- _What to do_:
Pick out every line of the items below that holds the string "accomplish", and copy each one in full. Case counts.

Items from a dataset
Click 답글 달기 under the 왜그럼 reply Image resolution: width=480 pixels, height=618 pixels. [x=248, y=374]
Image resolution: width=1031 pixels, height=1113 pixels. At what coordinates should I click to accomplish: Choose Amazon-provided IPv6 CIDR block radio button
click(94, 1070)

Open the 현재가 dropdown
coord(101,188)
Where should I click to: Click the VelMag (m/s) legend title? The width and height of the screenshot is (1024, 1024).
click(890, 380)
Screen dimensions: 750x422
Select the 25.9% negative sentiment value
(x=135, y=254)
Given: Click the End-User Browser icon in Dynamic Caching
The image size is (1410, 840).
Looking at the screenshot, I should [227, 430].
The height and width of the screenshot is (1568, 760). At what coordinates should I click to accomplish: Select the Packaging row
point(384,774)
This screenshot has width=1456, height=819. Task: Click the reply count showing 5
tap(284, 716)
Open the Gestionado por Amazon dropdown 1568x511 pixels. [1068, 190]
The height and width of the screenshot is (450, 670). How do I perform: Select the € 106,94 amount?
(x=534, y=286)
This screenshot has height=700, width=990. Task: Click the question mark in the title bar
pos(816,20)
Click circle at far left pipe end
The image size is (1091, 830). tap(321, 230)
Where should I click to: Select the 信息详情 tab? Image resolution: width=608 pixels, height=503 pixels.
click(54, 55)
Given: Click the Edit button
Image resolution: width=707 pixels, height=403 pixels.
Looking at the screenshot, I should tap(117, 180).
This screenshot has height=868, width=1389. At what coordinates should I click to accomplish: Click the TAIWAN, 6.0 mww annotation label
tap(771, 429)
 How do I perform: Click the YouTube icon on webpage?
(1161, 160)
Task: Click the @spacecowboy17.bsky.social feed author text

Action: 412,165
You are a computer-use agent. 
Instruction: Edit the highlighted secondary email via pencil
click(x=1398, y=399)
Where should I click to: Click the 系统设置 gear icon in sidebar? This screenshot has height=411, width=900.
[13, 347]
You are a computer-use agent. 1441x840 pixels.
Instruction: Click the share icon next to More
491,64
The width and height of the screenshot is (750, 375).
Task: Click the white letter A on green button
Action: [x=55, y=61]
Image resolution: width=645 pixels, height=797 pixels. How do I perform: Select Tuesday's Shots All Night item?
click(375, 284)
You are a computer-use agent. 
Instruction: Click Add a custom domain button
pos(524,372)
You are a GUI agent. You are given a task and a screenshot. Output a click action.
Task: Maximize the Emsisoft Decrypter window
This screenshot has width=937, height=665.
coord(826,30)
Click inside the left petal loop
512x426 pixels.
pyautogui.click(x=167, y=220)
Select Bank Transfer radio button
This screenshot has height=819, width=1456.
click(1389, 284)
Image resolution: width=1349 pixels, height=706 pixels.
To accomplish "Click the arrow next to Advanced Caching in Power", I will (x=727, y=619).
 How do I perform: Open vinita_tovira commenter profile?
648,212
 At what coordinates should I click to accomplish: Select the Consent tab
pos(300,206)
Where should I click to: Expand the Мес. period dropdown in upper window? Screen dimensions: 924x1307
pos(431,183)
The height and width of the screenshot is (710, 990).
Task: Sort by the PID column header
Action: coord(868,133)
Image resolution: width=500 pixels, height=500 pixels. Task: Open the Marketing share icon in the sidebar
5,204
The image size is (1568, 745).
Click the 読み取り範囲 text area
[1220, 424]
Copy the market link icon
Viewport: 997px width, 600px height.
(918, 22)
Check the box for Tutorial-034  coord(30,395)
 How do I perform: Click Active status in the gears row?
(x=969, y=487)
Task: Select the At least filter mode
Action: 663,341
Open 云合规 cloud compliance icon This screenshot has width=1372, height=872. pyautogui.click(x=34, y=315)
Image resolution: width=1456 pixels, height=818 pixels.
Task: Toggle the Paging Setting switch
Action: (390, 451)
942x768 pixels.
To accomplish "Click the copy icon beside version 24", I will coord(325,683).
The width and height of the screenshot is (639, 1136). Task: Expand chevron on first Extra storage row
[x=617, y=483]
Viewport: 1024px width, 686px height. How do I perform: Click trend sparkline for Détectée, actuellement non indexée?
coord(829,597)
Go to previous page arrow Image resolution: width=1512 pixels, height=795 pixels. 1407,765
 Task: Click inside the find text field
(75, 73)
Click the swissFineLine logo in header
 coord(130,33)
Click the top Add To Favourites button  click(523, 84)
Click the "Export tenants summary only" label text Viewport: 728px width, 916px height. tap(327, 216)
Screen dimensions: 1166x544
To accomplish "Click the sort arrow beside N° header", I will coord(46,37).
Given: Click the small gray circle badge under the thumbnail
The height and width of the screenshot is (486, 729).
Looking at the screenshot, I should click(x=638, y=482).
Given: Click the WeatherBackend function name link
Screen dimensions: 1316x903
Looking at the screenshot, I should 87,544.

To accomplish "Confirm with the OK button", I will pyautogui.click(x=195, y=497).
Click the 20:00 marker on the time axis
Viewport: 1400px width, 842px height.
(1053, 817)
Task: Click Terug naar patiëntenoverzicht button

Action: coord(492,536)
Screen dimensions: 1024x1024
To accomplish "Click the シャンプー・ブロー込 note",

- _Correct response_:
Image resolution: width=1031 pixels, height=1113 pixels. At what coordinates should I click to accomplish: Choose Amazon-provided IPv6 CIDR block radio button
The height and width of the screenshot is (1568, 760). At what coordinates should I click to accomplish: Select the Packaging row
This screenshot has height=868, width=1389. At what coordinates should I click to accomplish: Click the TAIWAN, 6.0 mww annotation label
To accomplish "Click the arrow next to Advanced Caching in Power", I will (x=727, y=619).
 At what coordinates should I click to accomplish: Select the Consent tab
To accomplish "Click the copy icon beside version 24", I will coord(325,683).
To accomplish "Click the sort arrow beside N° header", I will coord(46,37).
To accomplish "Confirm with the OK button", I will pyautogui.click(x=195, y=497).
To accomplish "Click the シャンプー・ブロー込 note",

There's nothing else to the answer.